Rocinha is known as the main favela of Rio de Janeiro, and apparently also the most populated of the entire South America. It is said that between 200.000 and 300.000 people live here, but of course no trustable data is available since during the third decade of the last century workers employed in the making of the Zuzu Angel tunnel – originally named Dois Irmaos after the mountain it crosses – started to build on this hill unauthorized shacks. During the last 100 years, a period during which Brazil has left the status of poor country to become a leading economic power, this spontaneous architectonic organism has been the hideout of the drug dealers supplying the two Rio de Janeiro’s richest neighbourhoods of Gavea and Sao Conrado, between which Rocinha is placed.

 

As Carlo, our young guide, pointed out, before the last election the Brazilian government invested some money in the restoration of one of the two main entrances to the favela. But after the victory of Dilma, Rocinha has been forgotten again. While the so called “favelas pacification program” military forces brought peace to many problematic Rio de Janeiro’s areas, in Rocinha the gangs of drug dealers are still fighting with the police for the control of the territory and the “bocas de fumo” (drug den) – the spots where drug is sold, generally by not liable teenagers – can still be detected here and there in open air.

 

Carlo is 29 years old and is an activist of an Italian NGO called Il Sorriso dei miei bimbi.
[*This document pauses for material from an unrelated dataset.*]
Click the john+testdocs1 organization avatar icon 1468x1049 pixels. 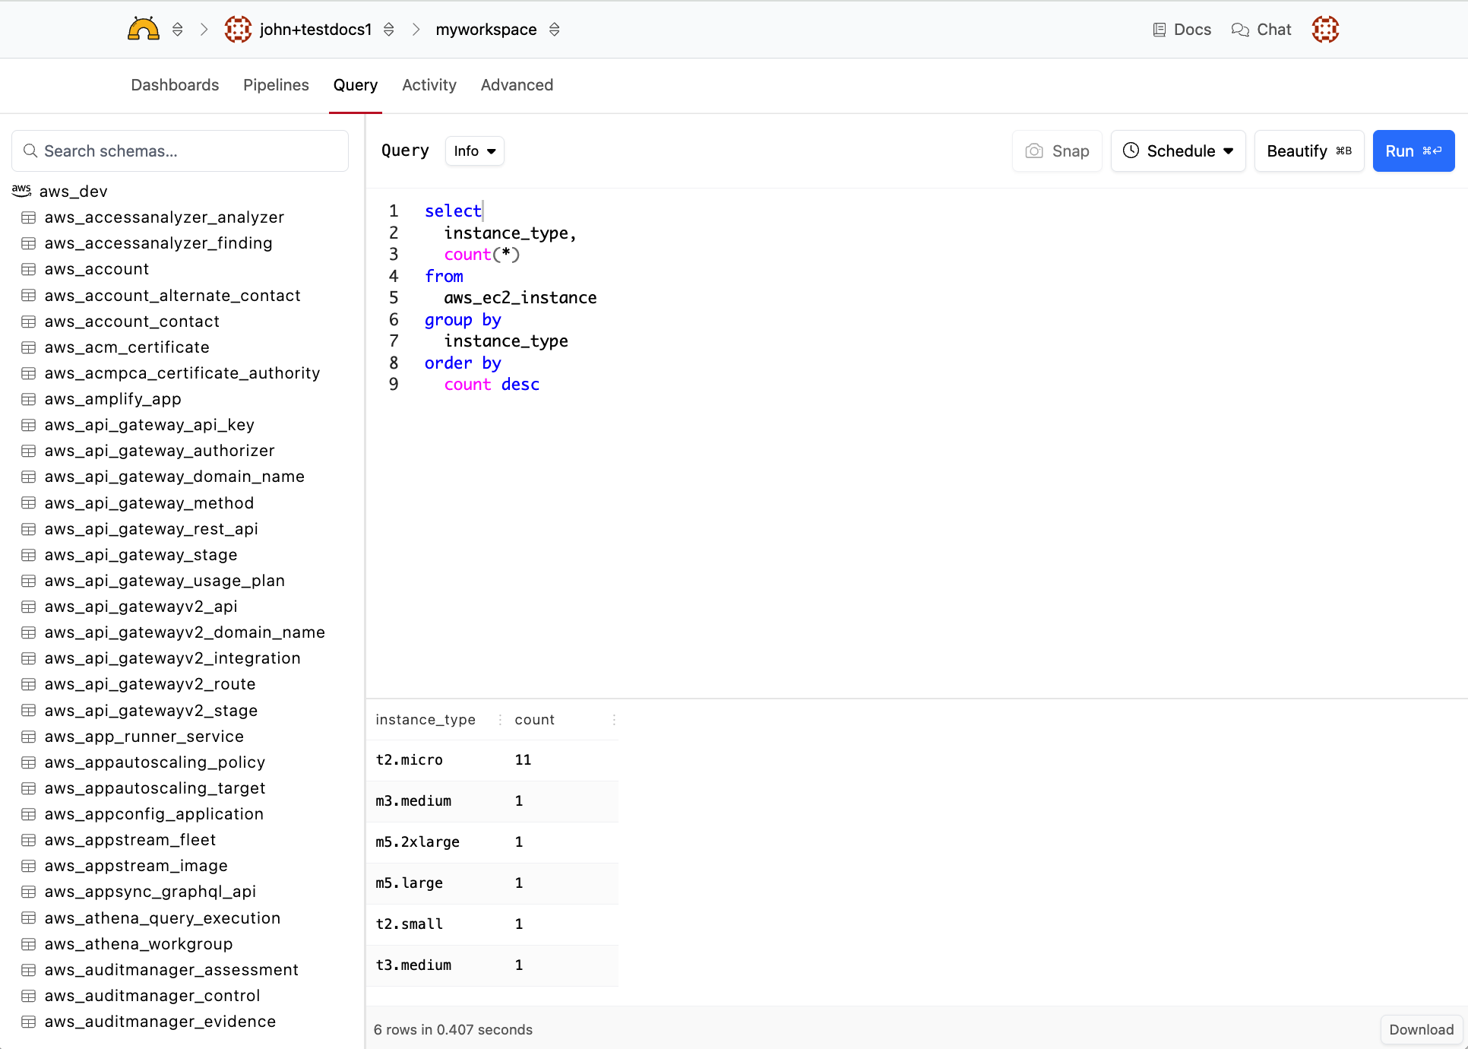coord(238,30)
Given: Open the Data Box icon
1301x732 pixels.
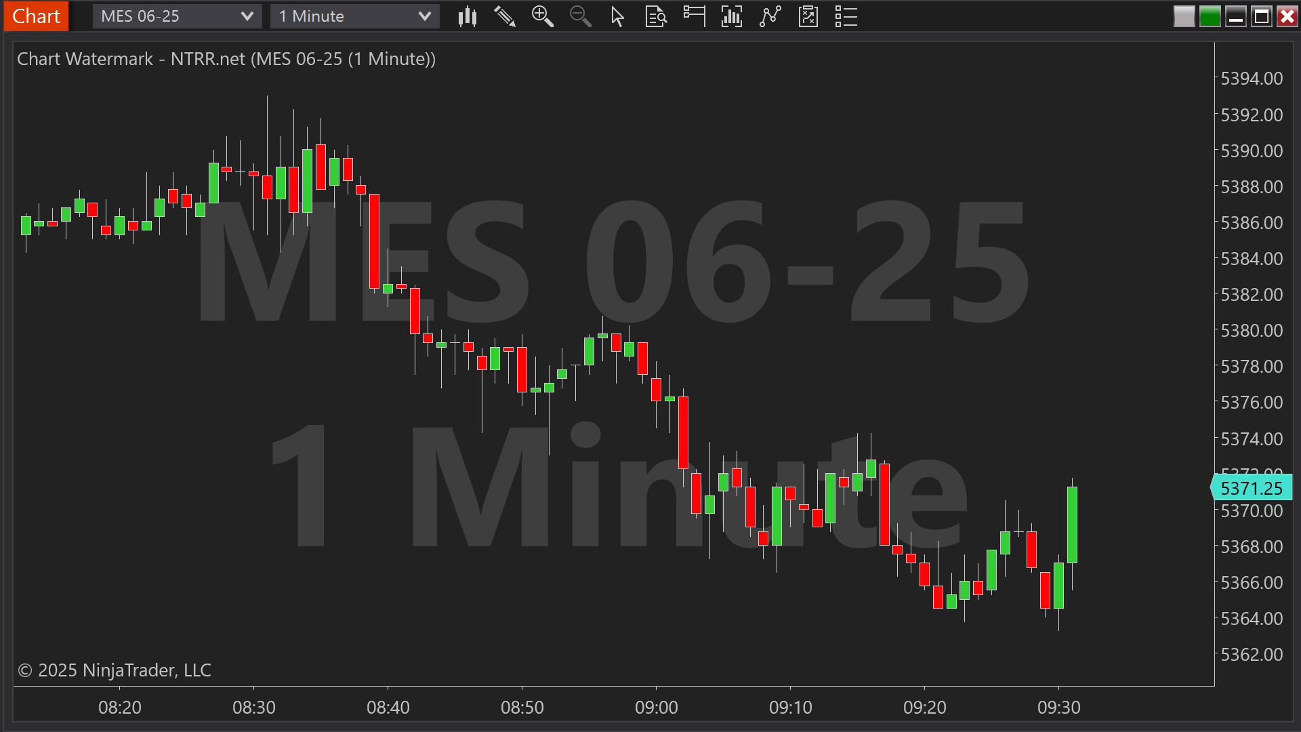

A friend, working for Axa Art, told us about it and its founder, Barbara Olivi, who left Italy ten years ago and fell in love with this dangerous, dirty, but vibrant and energetic place. According to an official chart, Rocinha’s public school is the worst in town, and most of its citizens still don’t have running water at home. But the Oscar NiemeyWark da Rocinhaer’s iconic “passarela da Rocinha” is there to remind us how good design can be extremely effective where unexpected, and Wark da Rocinha’s angels popping up now and then – and often right by the “bocas de fumo” – have the social awareness of the best public art.

 

Thus, if you don’t know what to do with your art auction catalogues or you have already reached the point of no return in your home bookcase, then it could be a good idea to send these books to the small literary cafe that Barbara and her helpers have recently opened at la Rocinha. It doesn’t matter whether they are written in English: images will certainly do what words could not. Carlo told us that a drug seller recently stepped into the cafe, took an art book from the bookcase, and flicked trough it. Before learning about money laundering he will certainly need to learn how to respect an artist.